Great Expectations
The pastor at our church says we wildly overestimate what we can do in one year and we vastly underestimate what we can do in five years. During a recent healing session with a client who was working on creating her vision for the year to come, I opened my mesa, the sacred cloth that holds my healing stones, and noticed two pieces of paper. While she worked on her vision I opened the papers. On one I wrote my goals for 2016. On the other I wrote my vision for my family and myself. Upon reading this list, which I hadn’t looked at in a few months, I was surprised to see that I hadn’t hit one single target that I set for myself, such as 20 people in a certain workshop, 15 in a teacher training, finishing a portion of my book by a certain time. In the past this would have really upset me, but for some reason, this time, perhaps due to sleep deprivation, I laughed out loud. Then I looked at the list of intentions: a calm, gentle birth; a happy, healthy baby girl; passion for my work, abundance for my family, and a deeply loving relationship with my husband. On this list almost everything has come to be or is in the process of becoming. Seeing the two lists in such sharp contrast made me think of the great teaching from the Yoga Sutras- Practice is a balance of effort and non-attachment. I wildly overestimated what I could do in terms of work during a year in which I spent the first half pregnant and the last half caring for a newborn. I put expectations on myself, not just to teach those workshops and trainings, but also to achieve a very specific outcome in the number of people who would attend.
I gave as much effort as I could to each thing listed on that paper, but still fell short of my own expectations. How often do we all do this to ourselves? On the other list my effort was internal, working on gratitude, positive thinking, self-care and harmony in relationships. The outcome could not be quantified from the outside, only qualified from the inside.
Effort, as advised by the Sutras, helps us create things. Nothing in our lives just happens without some sort of energetic movement.

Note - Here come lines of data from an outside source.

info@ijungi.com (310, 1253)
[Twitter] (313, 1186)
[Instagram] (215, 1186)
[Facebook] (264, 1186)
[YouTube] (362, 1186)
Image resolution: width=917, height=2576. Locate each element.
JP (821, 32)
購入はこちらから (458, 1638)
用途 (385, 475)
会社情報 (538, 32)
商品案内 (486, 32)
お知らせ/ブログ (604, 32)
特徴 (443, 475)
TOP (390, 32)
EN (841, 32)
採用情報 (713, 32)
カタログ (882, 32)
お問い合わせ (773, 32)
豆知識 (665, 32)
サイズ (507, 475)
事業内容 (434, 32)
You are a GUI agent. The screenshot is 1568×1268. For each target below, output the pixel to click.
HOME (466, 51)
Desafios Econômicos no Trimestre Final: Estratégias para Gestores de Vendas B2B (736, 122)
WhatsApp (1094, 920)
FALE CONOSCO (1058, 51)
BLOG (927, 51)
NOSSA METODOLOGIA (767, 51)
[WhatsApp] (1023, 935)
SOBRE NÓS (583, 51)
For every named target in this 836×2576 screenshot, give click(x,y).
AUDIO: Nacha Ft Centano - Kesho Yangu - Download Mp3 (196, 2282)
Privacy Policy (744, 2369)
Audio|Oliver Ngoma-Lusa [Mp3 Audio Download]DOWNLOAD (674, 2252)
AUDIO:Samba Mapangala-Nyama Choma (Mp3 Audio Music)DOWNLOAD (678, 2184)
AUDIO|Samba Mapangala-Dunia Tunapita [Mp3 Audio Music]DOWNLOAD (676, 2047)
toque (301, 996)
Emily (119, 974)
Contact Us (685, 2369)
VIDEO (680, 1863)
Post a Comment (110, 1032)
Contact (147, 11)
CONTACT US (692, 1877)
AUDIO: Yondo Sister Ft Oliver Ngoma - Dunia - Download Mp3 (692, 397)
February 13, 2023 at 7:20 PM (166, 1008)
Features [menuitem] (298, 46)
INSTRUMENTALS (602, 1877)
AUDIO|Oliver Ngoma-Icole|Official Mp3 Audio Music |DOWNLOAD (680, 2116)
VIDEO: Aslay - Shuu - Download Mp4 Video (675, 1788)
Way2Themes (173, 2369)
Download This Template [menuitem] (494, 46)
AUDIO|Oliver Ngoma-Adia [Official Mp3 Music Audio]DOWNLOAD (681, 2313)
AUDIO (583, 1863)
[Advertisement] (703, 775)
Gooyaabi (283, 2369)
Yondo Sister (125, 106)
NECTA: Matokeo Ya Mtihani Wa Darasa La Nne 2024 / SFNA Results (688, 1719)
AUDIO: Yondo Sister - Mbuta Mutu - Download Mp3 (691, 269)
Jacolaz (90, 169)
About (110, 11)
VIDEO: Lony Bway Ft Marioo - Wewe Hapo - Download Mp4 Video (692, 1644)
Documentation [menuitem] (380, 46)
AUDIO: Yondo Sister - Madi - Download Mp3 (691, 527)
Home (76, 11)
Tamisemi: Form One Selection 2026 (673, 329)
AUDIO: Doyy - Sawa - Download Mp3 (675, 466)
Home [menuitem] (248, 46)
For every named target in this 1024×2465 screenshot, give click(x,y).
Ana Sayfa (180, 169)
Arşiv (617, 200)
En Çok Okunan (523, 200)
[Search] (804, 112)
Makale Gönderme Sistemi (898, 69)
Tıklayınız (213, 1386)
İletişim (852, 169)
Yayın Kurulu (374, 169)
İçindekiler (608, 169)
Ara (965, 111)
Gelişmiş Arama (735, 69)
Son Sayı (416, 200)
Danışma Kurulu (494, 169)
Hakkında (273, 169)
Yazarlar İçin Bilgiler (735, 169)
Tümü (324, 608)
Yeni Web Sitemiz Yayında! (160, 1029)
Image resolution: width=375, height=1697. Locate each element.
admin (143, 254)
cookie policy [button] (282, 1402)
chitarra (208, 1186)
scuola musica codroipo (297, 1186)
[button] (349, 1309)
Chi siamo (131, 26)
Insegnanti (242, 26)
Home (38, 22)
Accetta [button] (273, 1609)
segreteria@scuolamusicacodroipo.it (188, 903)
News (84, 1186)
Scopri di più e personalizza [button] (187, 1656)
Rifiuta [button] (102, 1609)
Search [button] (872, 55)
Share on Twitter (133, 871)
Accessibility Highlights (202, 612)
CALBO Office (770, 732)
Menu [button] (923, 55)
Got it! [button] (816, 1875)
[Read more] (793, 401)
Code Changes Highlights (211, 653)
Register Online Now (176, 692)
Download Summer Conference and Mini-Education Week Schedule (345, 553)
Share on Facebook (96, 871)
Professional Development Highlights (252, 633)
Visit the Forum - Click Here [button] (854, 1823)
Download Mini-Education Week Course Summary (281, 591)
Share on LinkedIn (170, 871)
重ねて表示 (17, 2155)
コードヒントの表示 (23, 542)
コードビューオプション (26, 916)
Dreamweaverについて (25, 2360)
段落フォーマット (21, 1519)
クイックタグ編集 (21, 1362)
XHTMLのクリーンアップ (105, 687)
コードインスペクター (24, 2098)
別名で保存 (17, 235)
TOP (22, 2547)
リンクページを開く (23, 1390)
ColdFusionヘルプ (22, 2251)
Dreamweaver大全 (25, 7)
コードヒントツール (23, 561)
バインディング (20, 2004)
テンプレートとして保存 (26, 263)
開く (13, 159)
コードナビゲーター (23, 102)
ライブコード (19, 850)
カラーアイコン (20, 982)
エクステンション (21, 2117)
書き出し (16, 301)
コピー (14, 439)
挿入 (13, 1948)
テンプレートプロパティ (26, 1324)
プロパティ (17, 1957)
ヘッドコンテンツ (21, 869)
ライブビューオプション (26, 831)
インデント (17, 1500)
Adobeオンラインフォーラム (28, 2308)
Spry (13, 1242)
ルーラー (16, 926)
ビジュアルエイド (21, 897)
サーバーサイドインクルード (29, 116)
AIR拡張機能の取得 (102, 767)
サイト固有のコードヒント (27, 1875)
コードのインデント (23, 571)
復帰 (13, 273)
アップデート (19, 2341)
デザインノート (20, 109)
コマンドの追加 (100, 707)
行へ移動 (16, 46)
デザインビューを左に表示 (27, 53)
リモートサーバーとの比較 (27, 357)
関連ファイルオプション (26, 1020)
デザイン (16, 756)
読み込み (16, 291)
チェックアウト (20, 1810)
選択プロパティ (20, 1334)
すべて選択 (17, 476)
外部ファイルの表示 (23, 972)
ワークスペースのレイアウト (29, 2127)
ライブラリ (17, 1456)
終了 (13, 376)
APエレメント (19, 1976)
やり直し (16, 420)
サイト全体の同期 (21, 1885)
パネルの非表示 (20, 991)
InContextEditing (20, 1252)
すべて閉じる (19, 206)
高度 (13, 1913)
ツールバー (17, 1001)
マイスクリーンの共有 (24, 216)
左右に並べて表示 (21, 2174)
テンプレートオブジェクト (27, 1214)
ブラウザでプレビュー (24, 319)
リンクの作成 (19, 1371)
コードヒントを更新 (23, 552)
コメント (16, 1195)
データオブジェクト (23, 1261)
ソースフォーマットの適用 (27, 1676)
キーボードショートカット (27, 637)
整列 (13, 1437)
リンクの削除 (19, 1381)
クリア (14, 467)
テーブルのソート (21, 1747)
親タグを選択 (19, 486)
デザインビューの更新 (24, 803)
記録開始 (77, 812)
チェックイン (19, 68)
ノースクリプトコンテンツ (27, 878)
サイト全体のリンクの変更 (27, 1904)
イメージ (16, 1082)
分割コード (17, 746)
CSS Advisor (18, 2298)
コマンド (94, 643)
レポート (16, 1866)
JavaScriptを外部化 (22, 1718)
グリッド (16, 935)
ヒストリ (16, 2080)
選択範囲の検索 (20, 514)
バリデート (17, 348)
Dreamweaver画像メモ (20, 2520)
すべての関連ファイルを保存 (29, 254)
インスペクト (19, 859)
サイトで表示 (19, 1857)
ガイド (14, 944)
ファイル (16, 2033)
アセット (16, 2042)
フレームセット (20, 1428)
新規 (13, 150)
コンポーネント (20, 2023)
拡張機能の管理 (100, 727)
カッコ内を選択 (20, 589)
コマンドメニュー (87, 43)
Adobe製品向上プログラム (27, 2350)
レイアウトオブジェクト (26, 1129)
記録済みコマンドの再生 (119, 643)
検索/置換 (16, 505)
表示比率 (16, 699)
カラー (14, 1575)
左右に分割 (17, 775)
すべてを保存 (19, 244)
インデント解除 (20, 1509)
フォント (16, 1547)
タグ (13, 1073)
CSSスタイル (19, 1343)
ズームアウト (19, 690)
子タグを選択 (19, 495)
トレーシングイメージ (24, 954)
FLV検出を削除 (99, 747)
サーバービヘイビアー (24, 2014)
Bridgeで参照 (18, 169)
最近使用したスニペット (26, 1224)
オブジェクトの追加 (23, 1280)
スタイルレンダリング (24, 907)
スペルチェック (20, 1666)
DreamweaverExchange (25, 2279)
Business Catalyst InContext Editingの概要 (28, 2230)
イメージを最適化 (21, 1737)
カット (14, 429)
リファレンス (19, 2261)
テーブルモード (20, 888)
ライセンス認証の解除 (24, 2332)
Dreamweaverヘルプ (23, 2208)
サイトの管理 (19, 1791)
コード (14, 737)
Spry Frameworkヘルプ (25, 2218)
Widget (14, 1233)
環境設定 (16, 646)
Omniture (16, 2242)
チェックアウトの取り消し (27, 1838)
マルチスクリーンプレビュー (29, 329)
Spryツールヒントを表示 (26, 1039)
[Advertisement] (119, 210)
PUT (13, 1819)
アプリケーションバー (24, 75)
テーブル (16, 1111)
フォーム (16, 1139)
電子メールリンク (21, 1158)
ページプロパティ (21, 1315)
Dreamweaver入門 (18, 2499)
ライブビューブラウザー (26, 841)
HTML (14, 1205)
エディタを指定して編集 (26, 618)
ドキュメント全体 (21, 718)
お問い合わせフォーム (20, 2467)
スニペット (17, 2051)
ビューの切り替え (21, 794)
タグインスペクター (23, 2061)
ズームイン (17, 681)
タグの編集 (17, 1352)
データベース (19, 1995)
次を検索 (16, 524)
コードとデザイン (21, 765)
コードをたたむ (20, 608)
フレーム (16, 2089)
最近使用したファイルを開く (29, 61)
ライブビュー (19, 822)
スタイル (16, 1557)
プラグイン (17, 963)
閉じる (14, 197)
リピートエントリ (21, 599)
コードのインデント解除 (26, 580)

However, when we overestimate what we can do in a certain amount of time, we will inevitably be disappointed, because the outcome is not dependent only on our effort, it is dependent on the complex dance of creation of which we are a part.
Non-attachment helps us see that even if we don’t meet our own expectations, our effort in itself is important. In a place of non-attachment I could see that each workshop, regardless of the number of students who attended, was perfect in its own way and I was only a small part of that perfection.
After looking at those papers I thought back to what our pastor said. What if I give myself 5 years to accomplish everything on the list? It will take more patience and persistence, but I know from experience that it will be worth the effort. What if I also turn my expectations for my work into intentions? Instead of placing a numerical value on my work what if I intend on a deeply nourishing and transformative workshop or retreat for everyone who attends, including myself? This I already know I will accomplish, because this is what resonates on the deepest level. This is soul work.
As you step into the New Year, rather than being so hard on yourself for falling short of your own great expectations, rather than giving up completely, why don’t you turn those expectations into intentions? What is it that you are really wanting when you expect yourself to earn more money, lose more weight, or meet the person of your dreams? Look at the essence of those desires- abundance, lightness, connection, and intend on that. Let go of the time frame, but don’t let go of your passion. In this way, I am certain that while things may not come to you in the exact package you wanted at the exact time, they will come to you. And five years from now you can look back and say, Of course I did that, it just took a little longer than I expected.